Bisogna arrivare al 2014 per vedere nascere una collaborazione che è entrata nella storia (della birra artigianale): Yellow Belly, imperial stout realizzata assieme ad Omnipollo che ha (purtroppo, aggiungo io) avuto un successo ed un’influenza micidiale nel nostro continente. Si aprivano le porte (dell’inferno) delle pastry stout. Da allora Buxton ha iniziato a premere l’acceleratore delle collaboration grazie anche all’aumentata capacità produttiva: nel 2015 con gli americani di Arizona Wilderness, Evil Twin, gli Olandesi di Oedipus, i soliti amici di To Øl , i norvegesi di Lervig e un’altra manciata di birre-dessert assieme ad Omnipollo. Nel 2016 i danesi di Dry & Bitter e ancora tante birre a due mani con Omnipollo; nel 2017 Stillwater (USA), To Øl, Omnipollo, Dugges (Svezia), Hawkshead, Fierce e Cromarty (UK), L’anno scorso solamente Stone Berlino, Tempest (UK) e Omnipollo, quasi un anno di pausa in preparazione di un 2019 che è stato molto intenso: J.Wakefield (USA), Van Moll (Olanda) e finalmente un po’ di UK: Track, Verdant, Northern Monk, Wylam e Magic Rock.
La birra.
E’ nato “solo” nel 2014 ma in fatto di collaborazioni ha pochi rivali, almeno nel Regno Unito: parliamo di Verdant, uno dei birrifici attualmente più alla moda che abbiamo già incontrato in più di una occasione. Il popolo di Untappd lo elegge attualmente come secondo miglior birrificio inglese dietro a Mills Brewing; Buxton si posiziona invece solamente al tredicesimo posto. Ma se guardiamo la classifica delle migliori birre, la situazione di capovolge e Buxton passa in testa: Yellow Belly Sundae BBA è al primo posto, Anniversary Coward al terzo e Yellow Belly al quinto, in un trionfo di Pastry Stout. Verdant è al sesto e al settimo posto con due Double NEIPA.

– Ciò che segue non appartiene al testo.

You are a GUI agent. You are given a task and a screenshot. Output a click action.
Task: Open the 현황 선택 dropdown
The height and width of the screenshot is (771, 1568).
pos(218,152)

La prima collaborazione Buxton-Verdant è datata agosto 2019: una Black IPA (6.6%) chiamata Everyone Was Spinning. La seconda arriva un mese dopo: identica gradazione alcolica ma colore chiaro: Citra, Mosaic, Simcoe ed Ekuanot i luppoli utilizzati per realizzare la IPA Matters of Perspective, praticamente “questione di punti di vista”. Perché, dicono i birrai coinvolti, “nulla è davvero un lavoro, a meno che tu non preferisca fare qualcos’altro”.

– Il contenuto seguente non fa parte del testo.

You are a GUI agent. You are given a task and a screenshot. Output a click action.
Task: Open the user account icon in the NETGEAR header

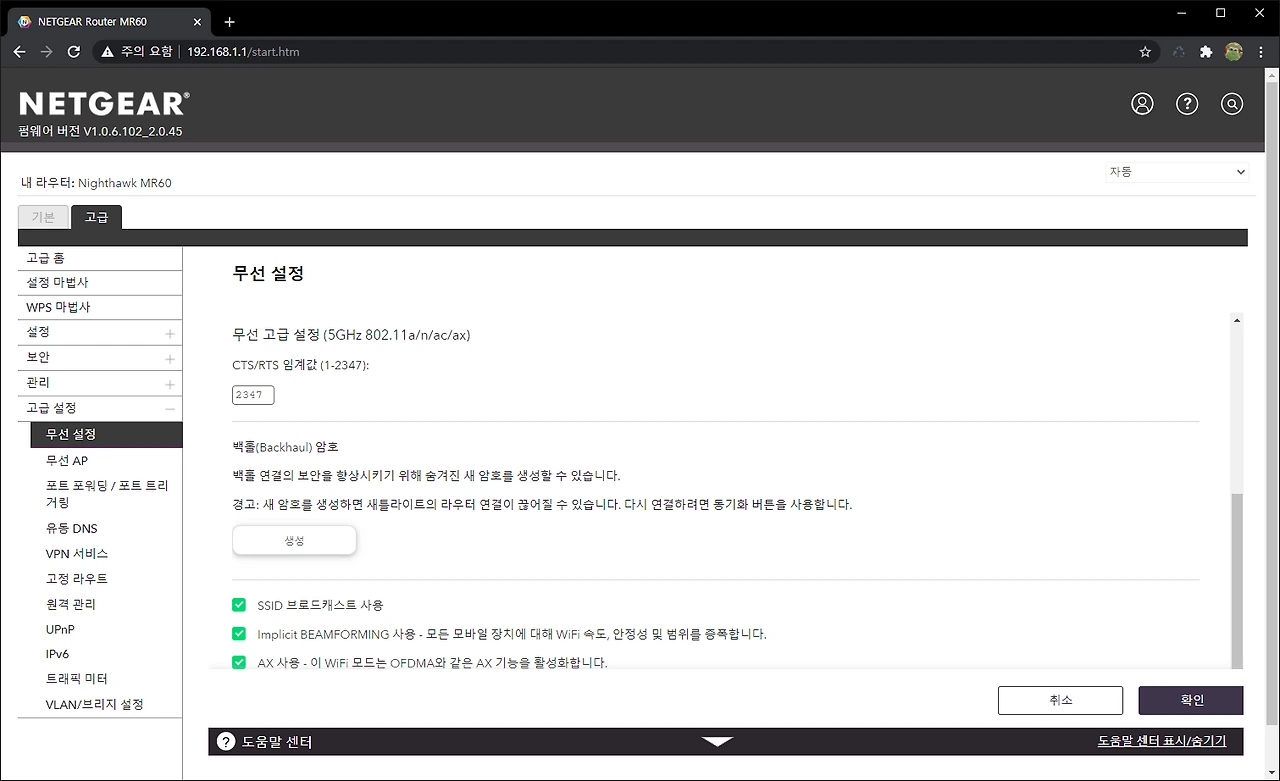click(x=1142, y=103)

Il suo colore è arancio torbido, la schiuma è cremosa, abbastanza compatta ed ha una buona ritenzione. L’aroma è molto coinvolgente: fresco, intenso e pulito, una macedonia che accoglie mango, passion fruit, papaia, melone, arancia e persino qualche suggestione di fragola (o Big Babol?). Una partenza in pompa magna che crea aspettative piuttosto elevate. Colore e aroma ben corrispondono al protocollo NEIPA, mentre al palato l’effetto chewy/masticabile è solo accennato: non è tuttavia una IPA che scorre a tempo di record. Purtroppo al palato c’è solo una piccola percentuale di quel fruttato piacione e ruffiano dell’aroma: intensità, pulizia e definizione sono nettamente inferiori e la bevuta consiste in un dolce tropicale non ben definito che viene poi bilanciato da un amaro vegetale che non ricorda neppure, se non per intensità, il classico resinoso di una West Coast IPA. L’alcool si sente persino troppo rispetto a quanto dichiarato.
Aroma splendido, bevuta sotto le aspettative: una birra da annusare, soprattutto.Formato 44 cl., alc. 6.6%, lotto 23/09/2019, scad. 23/06/2020, prezzo indicativo 7,00 Euro (beershop)
NOTA: la descrizione della birra è basata esclusivamente sull’assaggio di questa bottiglia e potrebbe non rispecchiare la produzione abituale del birrificio.